HLZ: C1 ist immerhin Westfalenmeister
Finale verloren – Sympathien gewonnen

Ahlen -

Zwar haben die C1-Jugendlichen des HLZ Ahlen-Hamm das Finale um die Westdeutsche Meisterschaft gegen den OSC Rheinhausen verloren, aber gewonnen haben sie viele Sympathien.

Montag, 14.05.2012, 17:05 Uhr

HLZ: C1 ist immerhin Westfalenmeister : Finale verloren – Sympathien gewonnen
Stolz auf ihre Jungs, die sie jahrelang begleitet hat: Trainerin Martina Michalczik. Foto: René Penno

Es war ein bisschen wie in alten Zeiten: Gut 500 Zuschauer wollten das Finale der Westdeutschen Meisterschaft zwischen der C1-Jugend des HLZ Ahlen-Hamm und dem OSC Rheinhausen sehen. Die Stimmung war prächtig, am Eingang kassierte mit Dietmar Kupfernagel ein alter Bekannter.
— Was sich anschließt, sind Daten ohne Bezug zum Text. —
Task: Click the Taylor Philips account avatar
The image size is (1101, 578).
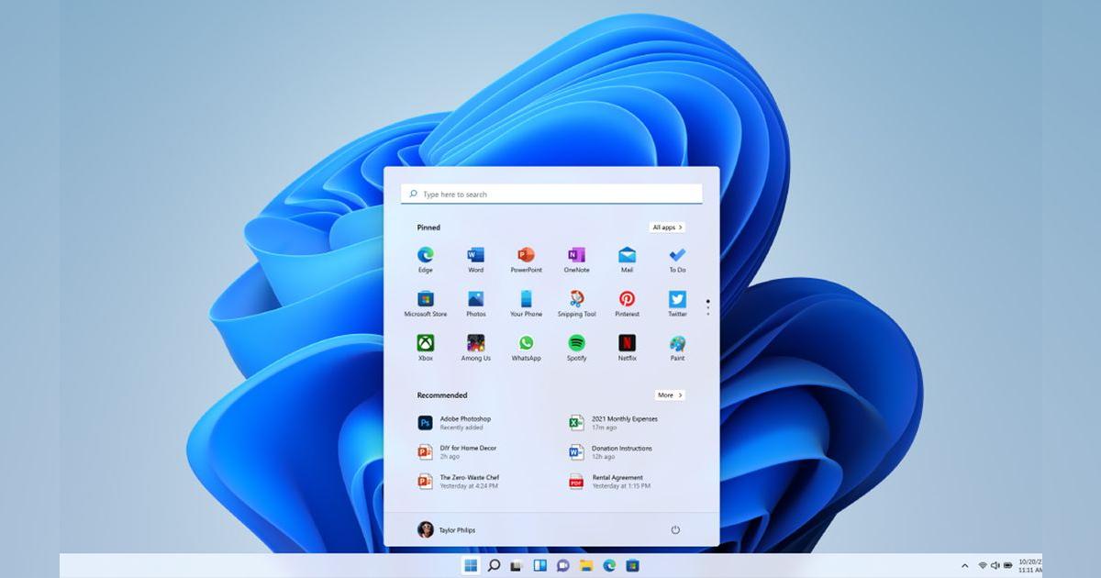Action: pyautogui.click(x=428, y=529)
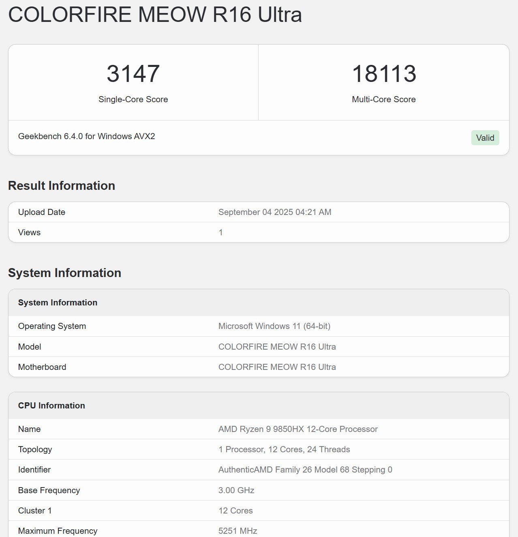Viewport: 518px width, 537px height.
Task: Click the page title COLORFIRE MEOW R16 Ultra
Action: pyautogui.click(x=155, y=15)
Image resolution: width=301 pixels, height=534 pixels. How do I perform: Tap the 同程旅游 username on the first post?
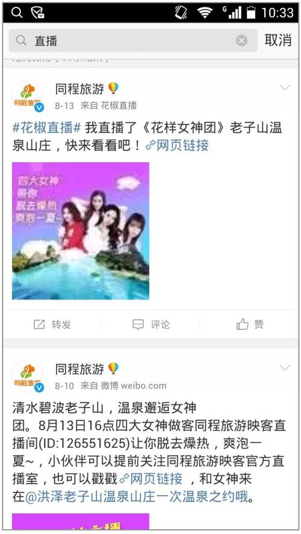coord(79,89)
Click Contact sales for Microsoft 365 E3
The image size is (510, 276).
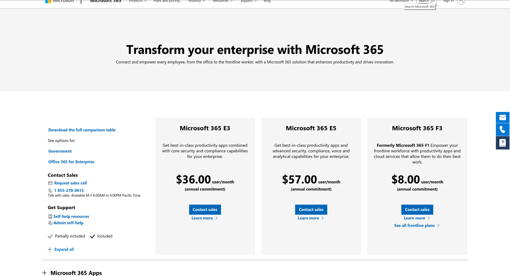(205, 210)
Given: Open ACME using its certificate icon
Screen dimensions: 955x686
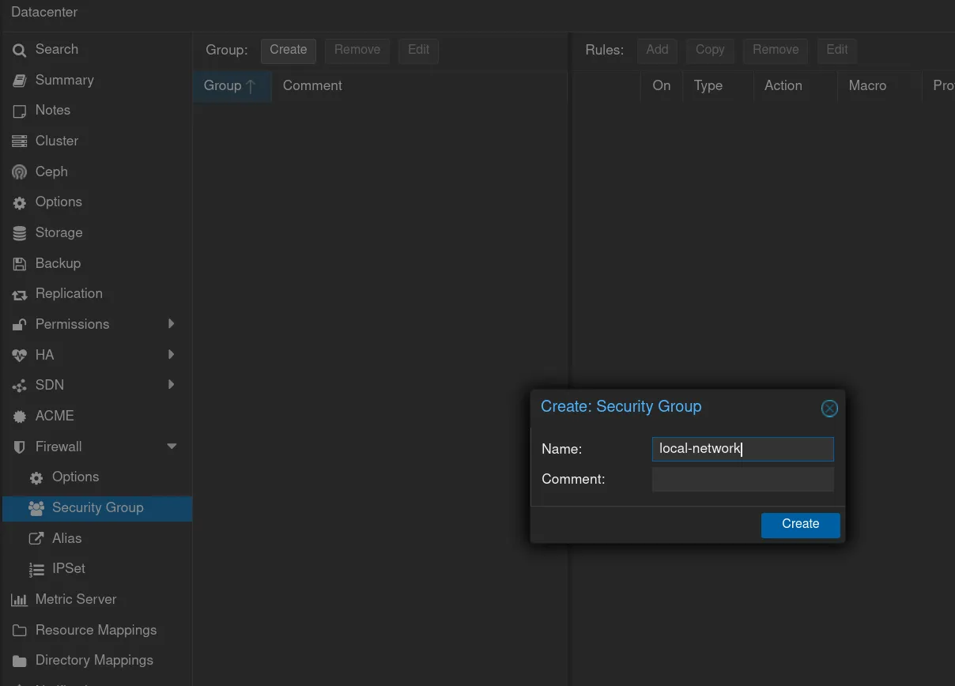Looking at the screenshot, I should (20, 417).
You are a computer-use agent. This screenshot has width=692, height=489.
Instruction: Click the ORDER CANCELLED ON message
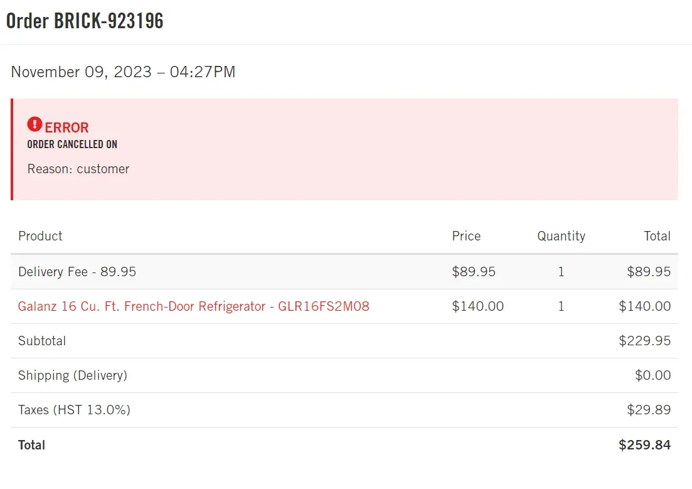coord(72,144)
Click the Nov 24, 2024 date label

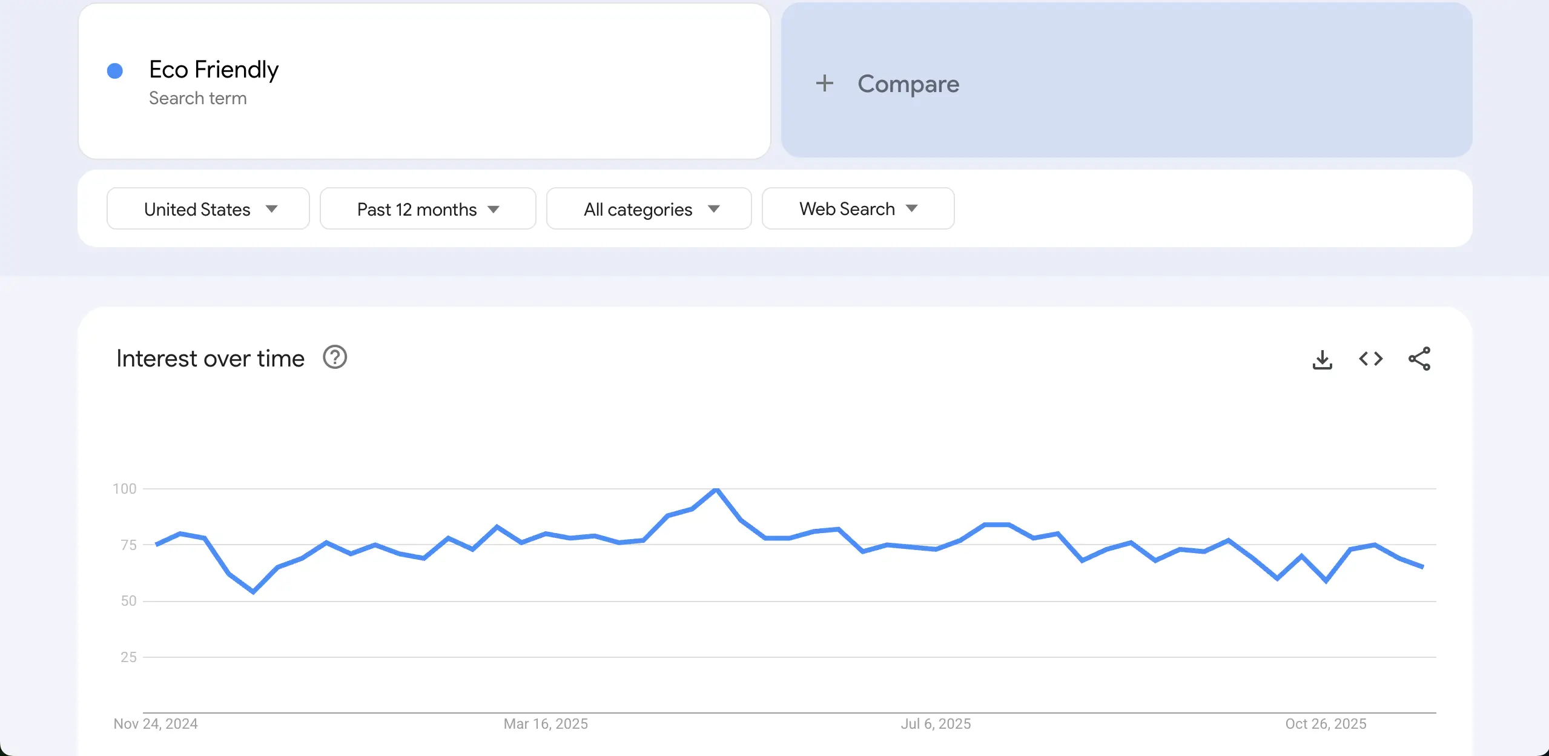coord(156,724)
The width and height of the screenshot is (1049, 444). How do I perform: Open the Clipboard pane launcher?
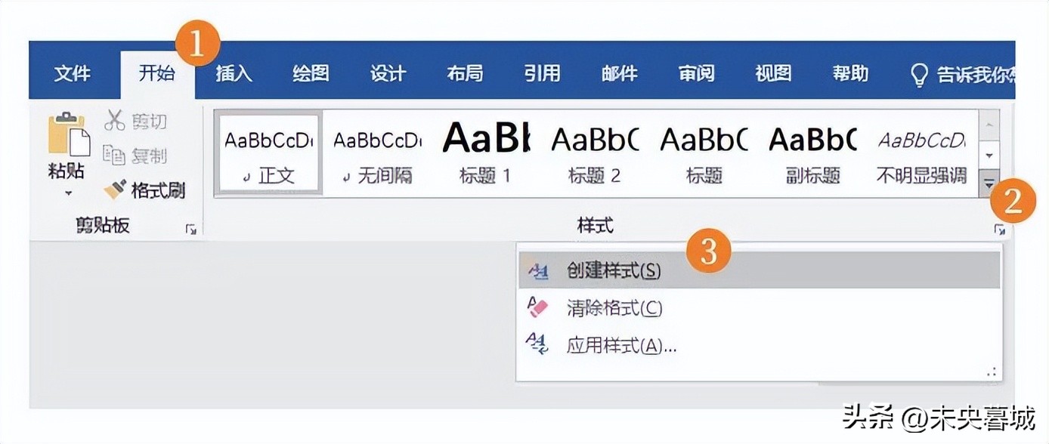[190, 229]
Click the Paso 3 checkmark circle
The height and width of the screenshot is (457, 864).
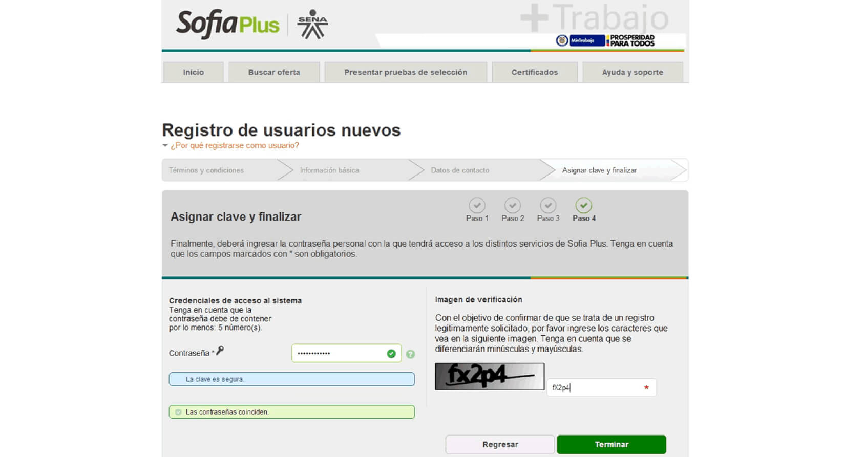[x=548, y=205]
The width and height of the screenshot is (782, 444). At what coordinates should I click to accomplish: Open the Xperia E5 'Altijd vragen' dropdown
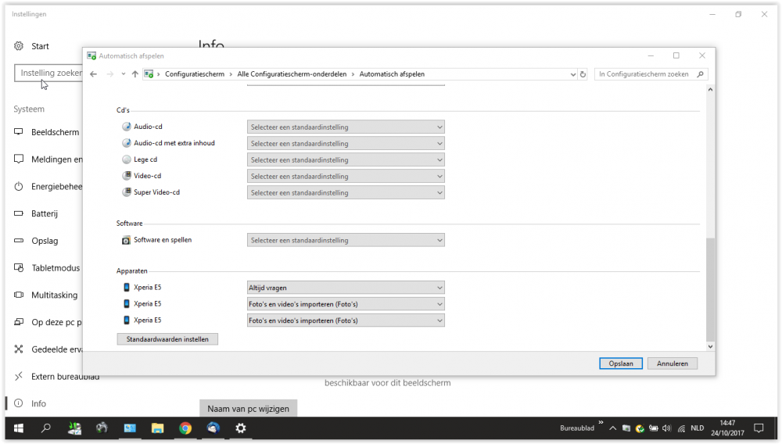click(x=346, y=288)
Vieles erinnerte an die besseren Zeiten der Ahlener SG. Nur, dass diesmal nicht die Senioren die Protagonisten waren, sondern der Nachwuchs des Handball-Leistungszentrums.

Dieser schien ein bisschen überwältigt von der Atmosphäre in der Friedrich-Ebert-Halle. Im ersten Durchgang standen die Jungs förmlich neben sich, kassierten Treffer um Treffer, lagen zwischenzeitlich mit 13 Toren zurück. Die Gäste aus Duisburg lagen uneinholbar vorne. Eigentlich. Denn in den zweiten 25 Minuten zeigten die Ahlen-Hammer, weshalb sie es bis ins Finale um die Westdeutsche Meisterschaft geschafft hatten. „Ihr könnt jetzt noch mal 25 Minuten lang richtig Gas geben“, appellierte Trainerin Martina Michalczik in der Kabine. Plötzlich lief es, wie in all den Spielen zuvor. Das Resultat: Beim 25:28 fehlten nur noch drei Tore. Die Ebert-Halle war wieder die Ebert-Hölle, wie einst bei den Derbys gegen Hamm oder Emsdetten. Es reichte aber nicht, am Ende hieß es 26:32. Das Finale hatten sie verloren, aber viele Sympathien gewonnen.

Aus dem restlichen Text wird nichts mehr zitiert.